Inhibition study of LPLA2 activity by CAD using 1-FAM-2-DABCYL-PG. DOPC/sulfatide/NAS (100:10:30, molar ratio) and DOPC/sulfatide/1-FAM-2-DABCYL-PG (100:10:1, molar ratio) liposomes were pre-incubated with 0, 1, 3.33, 10, 33.3 and 100 µM amiodarone (●) and fluoxetine (■) for 5 min at 37°C. The reactions and measurements were carried out as described in the materials and methods section and the legend of Fig. 4. In panel A, the reaction was kept for 10 min in the presence of DOPC/sulfatide/NAS liposomes (127 µM phospholipid) and 14.5 ng/ml of recombinant mouse LPLA2 in 500 µl of total volume.
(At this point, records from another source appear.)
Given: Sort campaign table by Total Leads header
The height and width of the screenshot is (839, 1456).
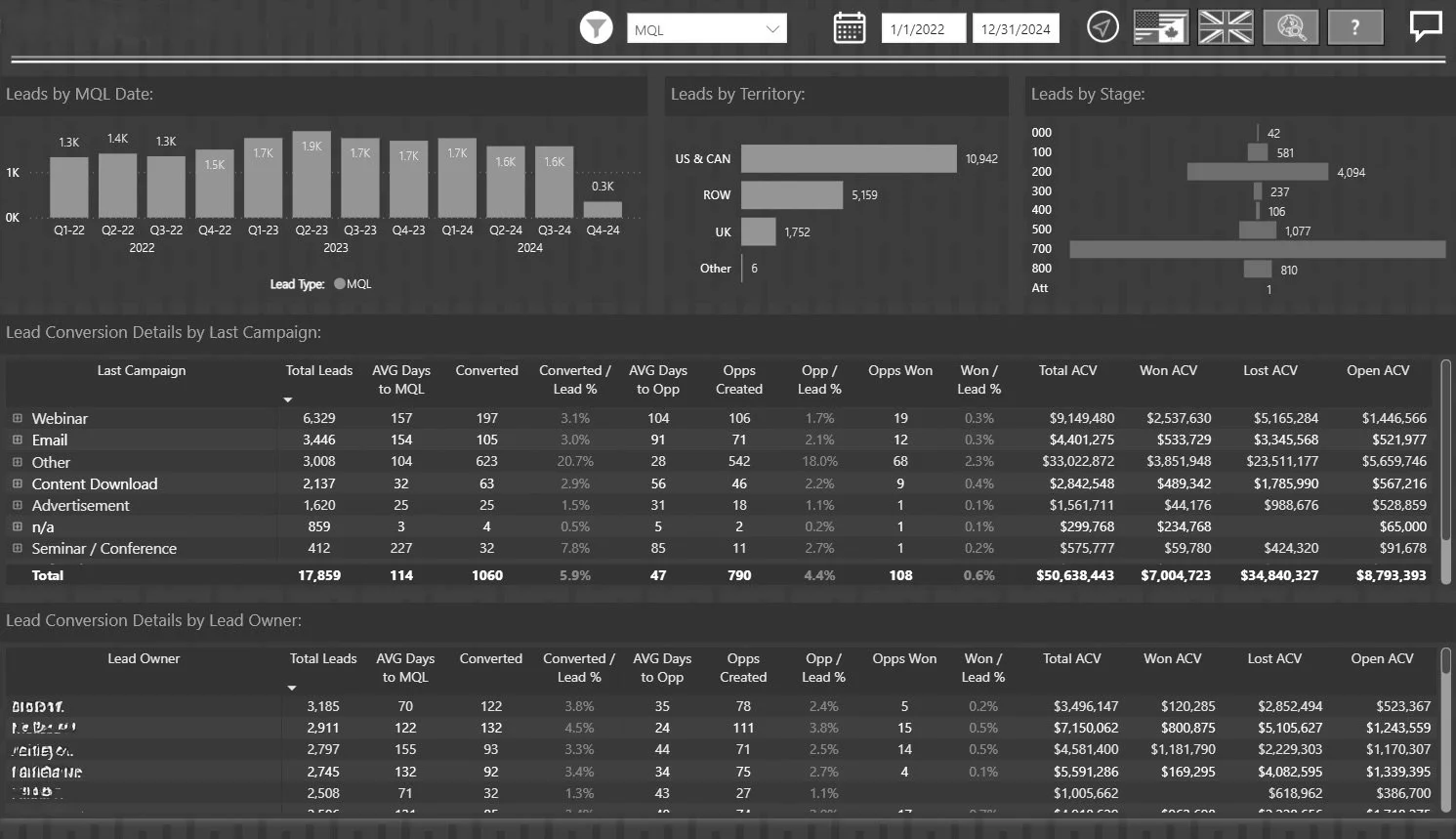Looking at the screenshot, I should 318,371.
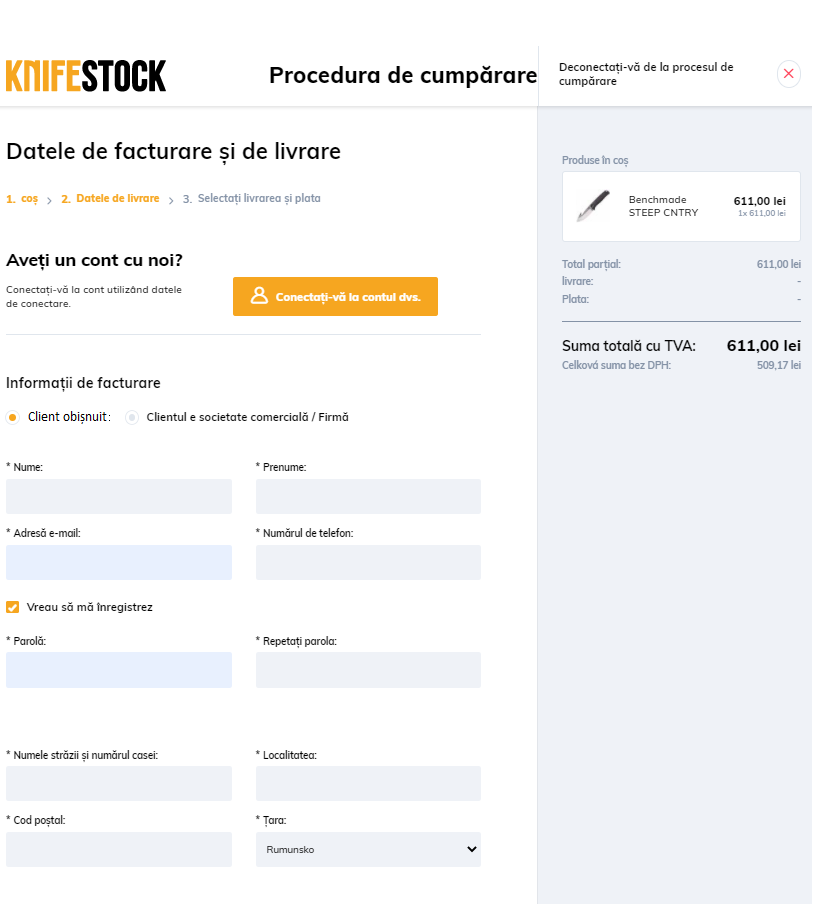Open the Benchmade STEEP CNTRY product link
The width and height of the screenshot is (817, 909).
(663, 206)
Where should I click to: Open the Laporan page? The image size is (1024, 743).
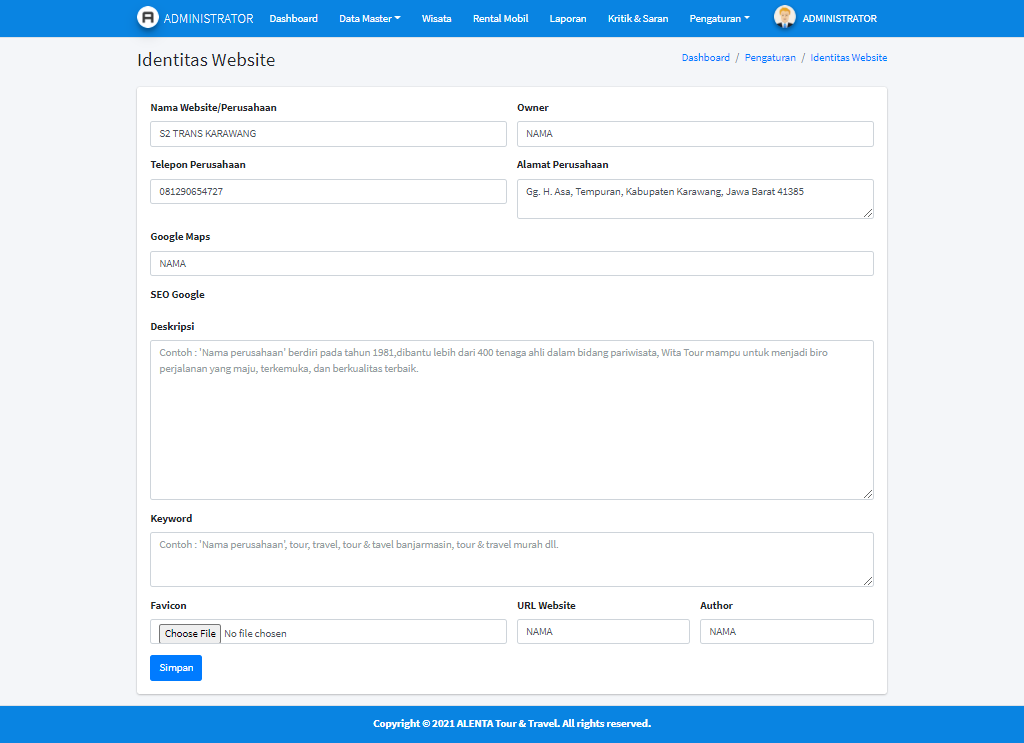coord(568,19)
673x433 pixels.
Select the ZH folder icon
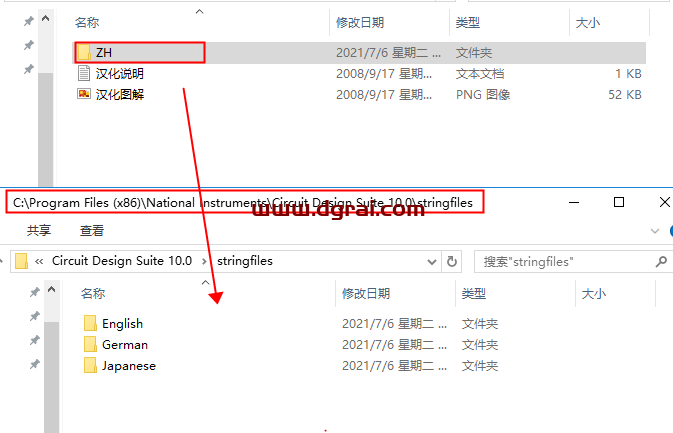(84, 52)
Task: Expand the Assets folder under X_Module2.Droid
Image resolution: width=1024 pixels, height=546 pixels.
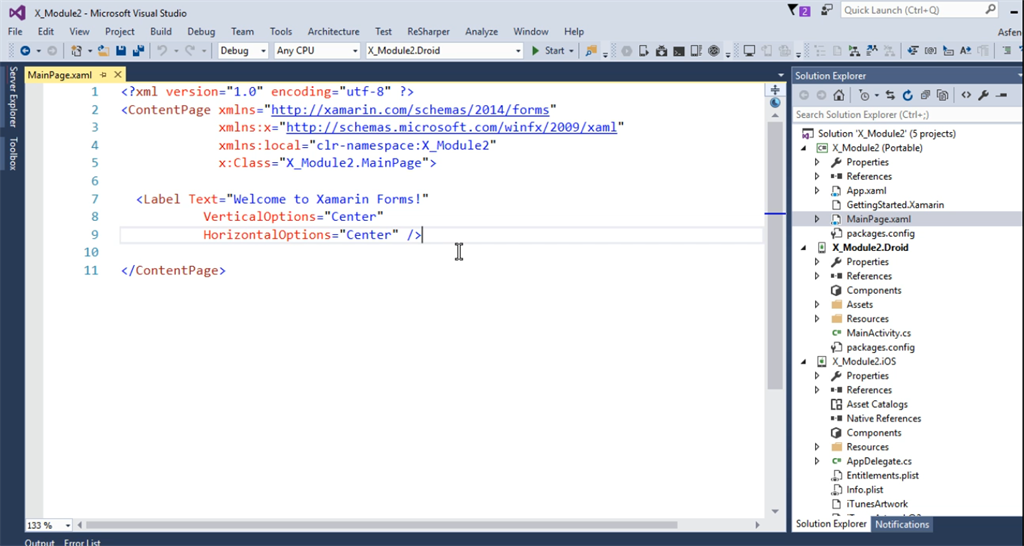Action: click(x=817, y=305)
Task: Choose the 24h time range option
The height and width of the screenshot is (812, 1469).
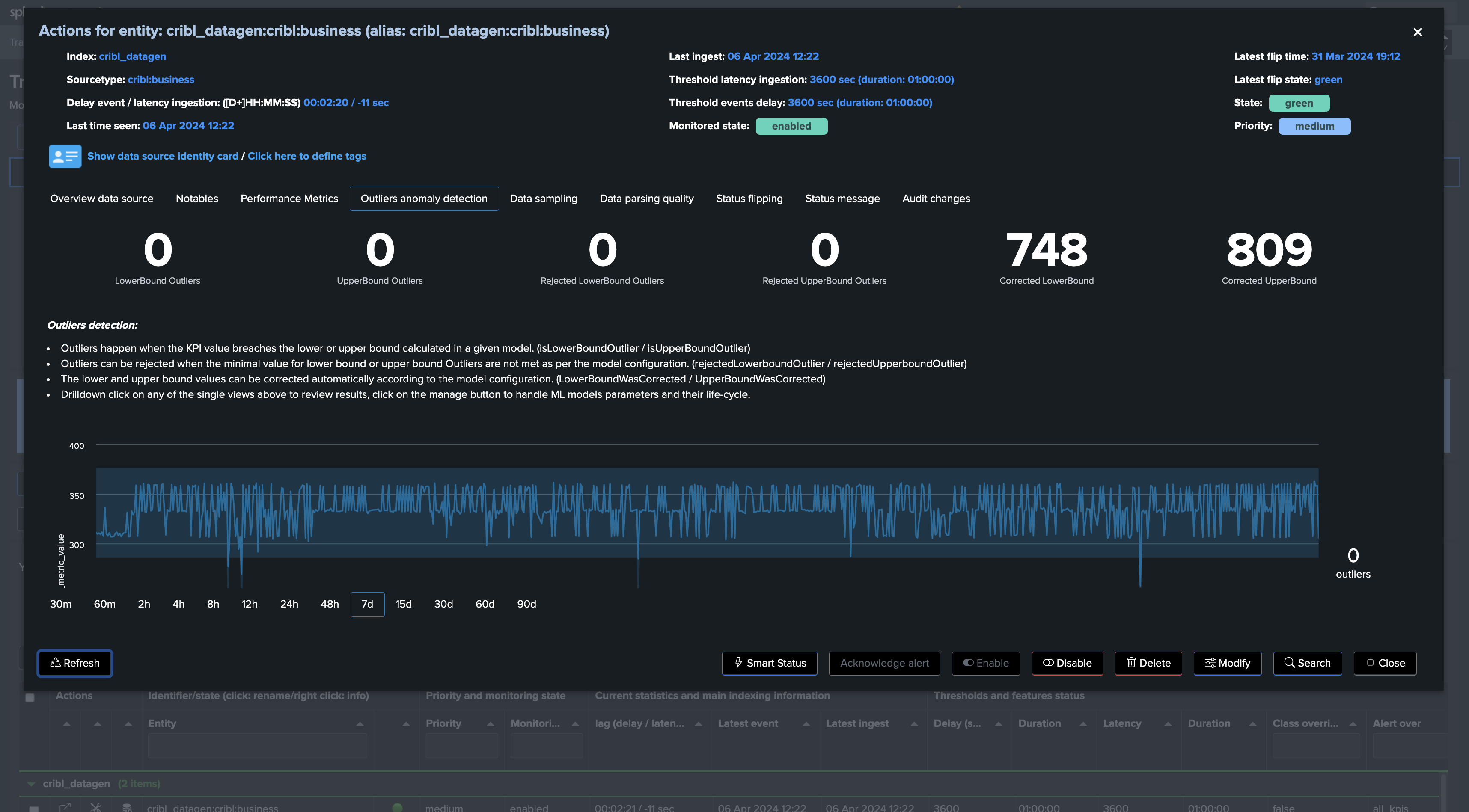Action: [289, 605]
The transacylase activity of LPLA2 was determined by 1-O-oleoyl-NAS produced from DOPC/sulfatide/NAS liposomes. The formation of 1-O-oleoyl-NAS in the absence of CADs was linearly proportional to the incubation time till 10 min (data not shown). In panel B, the reaction was kept for 4 min in the presence of DOPC/sulfatide/1-FAM-2-DABCYL-PG (128 µM phospholipid) and 7.25 ng/ml of recombinant mouse LPLA2 in 500 µl of total volume. LPLA2 activity was determined by the fluorescence measurement of the reaction product, 1-FAM-lyso-PG, released from DOPC/sulfatide/1-FAM-2-DABCYL-PG liposomes. In both panel A and panel B, error bars indicate S.D. (n = 4).